START DATA TO USE

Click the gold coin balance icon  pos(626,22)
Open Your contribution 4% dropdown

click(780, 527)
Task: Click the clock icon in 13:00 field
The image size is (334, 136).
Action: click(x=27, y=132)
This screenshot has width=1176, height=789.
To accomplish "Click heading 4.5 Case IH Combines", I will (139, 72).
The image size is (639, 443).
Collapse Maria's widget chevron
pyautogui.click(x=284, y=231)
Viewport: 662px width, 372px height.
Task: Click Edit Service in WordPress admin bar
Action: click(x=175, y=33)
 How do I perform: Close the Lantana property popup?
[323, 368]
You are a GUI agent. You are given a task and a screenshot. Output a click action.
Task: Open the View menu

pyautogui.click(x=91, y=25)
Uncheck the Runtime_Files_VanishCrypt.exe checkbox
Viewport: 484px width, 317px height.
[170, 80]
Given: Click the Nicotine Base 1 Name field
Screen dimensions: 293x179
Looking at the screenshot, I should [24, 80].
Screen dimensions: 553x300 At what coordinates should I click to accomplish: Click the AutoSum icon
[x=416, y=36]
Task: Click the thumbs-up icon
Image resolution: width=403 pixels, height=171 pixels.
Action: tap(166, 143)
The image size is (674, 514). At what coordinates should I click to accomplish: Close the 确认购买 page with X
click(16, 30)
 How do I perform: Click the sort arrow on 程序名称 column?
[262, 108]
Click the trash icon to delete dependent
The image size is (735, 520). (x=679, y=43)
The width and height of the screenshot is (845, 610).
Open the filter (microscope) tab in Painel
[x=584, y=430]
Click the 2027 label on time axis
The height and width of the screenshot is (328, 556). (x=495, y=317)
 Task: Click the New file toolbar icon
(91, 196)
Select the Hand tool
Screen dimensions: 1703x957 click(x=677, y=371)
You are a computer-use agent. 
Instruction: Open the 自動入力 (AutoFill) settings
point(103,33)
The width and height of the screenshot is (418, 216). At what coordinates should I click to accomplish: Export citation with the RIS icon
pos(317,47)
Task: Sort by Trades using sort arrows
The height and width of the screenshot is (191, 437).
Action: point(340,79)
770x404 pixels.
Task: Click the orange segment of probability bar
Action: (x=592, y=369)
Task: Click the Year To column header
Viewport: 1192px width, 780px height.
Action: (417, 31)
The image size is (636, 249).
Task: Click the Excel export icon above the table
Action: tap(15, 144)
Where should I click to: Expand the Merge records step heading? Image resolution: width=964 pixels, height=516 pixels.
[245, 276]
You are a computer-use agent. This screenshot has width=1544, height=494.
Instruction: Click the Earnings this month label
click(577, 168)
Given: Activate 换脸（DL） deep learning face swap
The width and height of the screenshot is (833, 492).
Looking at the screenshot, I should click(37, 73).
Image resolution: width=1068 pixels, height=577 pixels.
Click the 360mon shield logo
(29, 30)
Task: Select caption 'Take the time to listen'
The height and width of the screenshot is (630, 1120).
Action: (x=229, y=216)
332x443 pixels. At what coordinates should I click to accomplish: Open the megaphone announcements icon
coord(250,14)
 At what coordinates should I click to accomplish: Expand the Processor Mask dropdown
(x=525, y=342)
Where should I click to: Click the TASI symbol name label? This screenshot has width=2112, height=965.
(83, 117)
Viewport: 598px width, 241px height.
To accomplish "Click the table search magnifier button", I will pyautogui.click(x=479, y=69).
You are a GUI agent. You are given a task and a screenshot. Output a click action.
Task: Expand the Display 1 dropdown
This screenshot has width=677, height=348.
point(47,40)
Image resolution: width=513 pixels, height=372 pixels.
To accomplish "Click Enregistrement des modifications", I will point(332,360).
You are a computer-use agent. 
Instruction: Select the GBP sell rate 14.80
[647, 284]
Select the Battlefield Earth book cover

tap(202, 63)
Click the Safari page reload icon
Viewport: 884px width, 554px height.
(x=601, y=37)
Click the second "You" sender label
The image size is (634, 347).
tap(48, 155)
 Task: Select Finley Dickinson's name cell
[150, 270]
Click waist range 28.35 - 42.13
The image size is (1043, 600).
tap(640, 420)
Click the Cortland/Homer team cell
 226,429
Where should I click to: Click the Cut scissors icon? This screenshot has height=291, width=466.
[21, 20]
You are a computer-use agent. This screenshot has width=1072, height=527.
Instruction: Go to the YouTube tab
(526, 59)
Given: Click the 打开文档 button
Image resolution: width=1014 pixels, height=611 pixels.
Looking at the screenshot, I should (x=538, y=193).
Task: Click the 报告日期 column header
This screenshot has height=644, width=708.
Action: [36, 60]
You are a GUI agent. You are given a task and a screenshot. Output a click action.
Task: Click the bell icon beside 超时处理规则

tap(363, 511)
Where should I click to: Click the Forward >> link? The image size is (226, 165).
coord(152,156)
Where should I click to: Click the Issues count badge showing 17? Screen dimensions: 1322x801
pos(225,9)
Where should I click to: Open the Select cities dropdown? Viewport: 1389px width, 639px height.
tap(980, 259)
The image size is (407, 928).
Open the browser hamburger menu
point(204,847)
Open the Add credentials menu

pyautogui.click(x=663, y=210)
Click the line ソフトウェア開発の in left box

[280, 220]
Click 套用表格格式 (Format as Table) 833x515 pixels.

END DATA TO USE

#### TASK STATEMENT
Retype exactly the lines from the first line of the records above through the line containing "Task: Click the thumbs-up icon", both included, and nothing else.

#### RESPONSE AREA
Click the gold coin balance icon  pos(626,22)
Open Your contribution 4% dropdown

click(780, 527)
Task: Click the clock icon in 13:00 field
The image size is (334, 136).
Action: click(x=27, y=132)
This screenshot has width=1176, height=789.
To accomplish "Click heading 4.5 Case IH Combines", I will (139, 72).
The image size is (639, 443).
Collapse Maria's widget chevron
pyautogui.click(x=284, y=231)
Viewport: 662px width, 372px height.
Task: Click Edit Service in WordPress admin bar
Action: click(x=175, y=33)
 How do I perform: Close the Lantana property popup?
[323, 368]
You are a GUI agent. You are given a task and a screenshot. Output a click action.
Task: Open the View menu

pyautogui.click(x=91, y=25)
Uncheck the Runtime_Files_VanishCrypt.exe checkbox
Viewport: 484px width, 317px height.
[170, 80]
Given: Click the Nicotine Base 1 Name field
Screen dimensions: 293x179
Looking at the screenshot, I should [24, 80].
Screen dimensions: 553x300 At what coordinates should I click to accomplish: Click the AutoSum icon
[x=416, y=36]
Task: Click the thumbs-up icon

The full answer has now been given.